* WHAT THE TASK ASKS *
Retype the data exactly, so that every line matches the original.

* DATA FOR PROCESSING *
▼
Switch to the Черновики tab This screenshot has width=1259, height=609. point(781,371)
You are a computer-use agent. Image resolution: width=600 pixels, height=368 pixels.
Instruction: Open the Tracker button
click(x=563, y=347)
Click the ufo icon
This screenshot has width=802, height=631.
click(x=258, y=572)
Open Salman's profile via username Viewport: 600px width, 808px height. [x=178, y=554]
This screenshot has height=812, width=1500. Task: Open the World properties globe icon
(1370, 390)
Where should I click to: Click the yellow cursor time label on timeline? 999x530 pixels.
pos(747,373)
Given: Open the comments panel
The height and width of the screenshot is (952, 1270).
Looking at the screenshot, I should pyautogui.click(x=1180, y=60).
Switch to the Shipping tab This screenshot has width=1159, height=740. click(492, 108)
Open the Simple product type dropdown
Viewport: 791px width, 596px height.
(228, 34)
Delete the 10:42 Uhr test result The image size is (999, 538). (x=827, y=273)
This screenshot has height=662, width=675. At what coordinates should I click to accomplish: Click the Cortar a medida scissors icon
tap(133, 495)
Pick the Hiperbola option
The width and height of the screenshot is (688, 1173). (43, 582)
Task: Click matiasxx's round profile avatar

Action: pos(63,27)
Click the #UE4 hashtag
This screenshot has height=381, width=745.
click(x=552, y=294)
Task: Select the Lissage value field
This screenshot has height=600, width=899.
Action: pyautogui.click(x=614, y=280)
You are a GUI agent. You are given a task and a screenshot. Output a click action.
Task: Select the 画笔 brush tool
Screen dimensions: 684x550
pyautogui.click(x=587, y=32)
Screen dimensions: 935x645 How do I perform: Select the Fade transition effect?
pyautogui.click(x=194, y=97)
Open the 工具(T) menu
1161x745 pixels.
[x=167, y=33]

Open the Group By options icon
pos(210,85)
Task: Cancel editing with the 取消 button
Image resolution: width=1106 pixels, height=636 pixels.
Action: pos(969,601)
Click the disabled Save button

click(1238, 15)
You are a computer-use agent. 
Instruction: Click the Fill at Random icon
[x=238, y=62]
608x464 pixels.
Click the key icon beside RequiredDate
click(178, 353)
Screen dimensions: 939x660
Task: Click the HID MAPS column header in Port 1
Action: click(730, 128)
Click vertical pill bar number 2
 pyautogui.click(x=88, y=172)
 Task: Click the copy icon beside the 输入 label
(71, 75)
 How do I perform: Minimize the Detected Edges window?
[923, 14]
▲
* YOUR SOLUTION *
Switch to the Черновики tab This screenshot has width=1259, height=609. point(781,371)
You are a computer-use agent. Image resolution: width=600 pixels, height=368 pixels.
Instruction: Open the Tracker button
click(x=563, y=347)
Click the ufo icon
This screenshot has width=802, height=631.
click(x=258, y=572)
Open Salman's profile via username Viewport: 600px width, 808px height. [x=178, y=554]
This screenshot has height=812, width=1500. Task: Open the World properties globe icon
(1370, 390)
Where should I click to: Click the yellow cursor time label on timeline? 999x530 pixels.
pos(747,373)
Given: Open the comments panel
The height and width of the screenshot is (952, 1270).
Looking at the screenshot, I should pyautogui.click(x=1180, y=60).
Switch to the Shipping tab This screenshot has width=1159, height=740. click(492, 108)
Open the Simple product type dropdown
Viewport: 791px width, 596px height.
(228, 34)
Delete the 10:42 Uhr test result The image size is (999, 538). (x=827, y=273)
This screenshot has height=662, width=675. At what coordinates should I click to accomplish: Click the Cortar a medida scissors icon
tap(133, 495)
Pick the Hiperbola option
The width and height of the screenshot is (688, 1173). (43, 582)
Task: Click matiasxx's round profile avatar

Action: pos(63,27)
Click the #UE4 hashtag
This screenshot has height=381, width=745.
click(x=552, y=294)
Task: Select the Lissage value field
This screenshot has height=600, width=899.
Action: pyautogui.click(x=614, y=280)
You are a GUI agent. You are given a task and a screenshot. Output a click action.
Task: Select the 画笔 brush tool
Screen dimensions: 684x550
pyautogui.click(x=587, y=32)
Screen dimensions: 935x645 How do I perform: Select the Fade transition effect?
pyautogui.click(x=194, y=97)
Open the 工具(T) menu
1161x745 pixels.
[x=167, y=33]

Open the Group By options icon
pos(210,85)
Task: Cancel editing with the 取消 button
Image resolution: width=1106 pixels, height=636 pixels.
Action: pos(969,601)
Click the disabled Save button

click(1238, 15)
You are a computer-use agent. 
Instruction: Click the Fill at Random icon
[x=238, y=62]
608x464 pixels.
Click the key icon beside RequiredDate
click(178, 353)
Screen dimensions: 939x660
Task: Click the HID MAPS column header in Port 1
Action: click(730, 128)
Click vertical pill bar number 2
 pyautogui.click(x=88, y=172)
 Task: Click the copy icon beside the 输入 label
(71, 75)
 How do I perform: Minimize the Detected Edges window?
[923, 14]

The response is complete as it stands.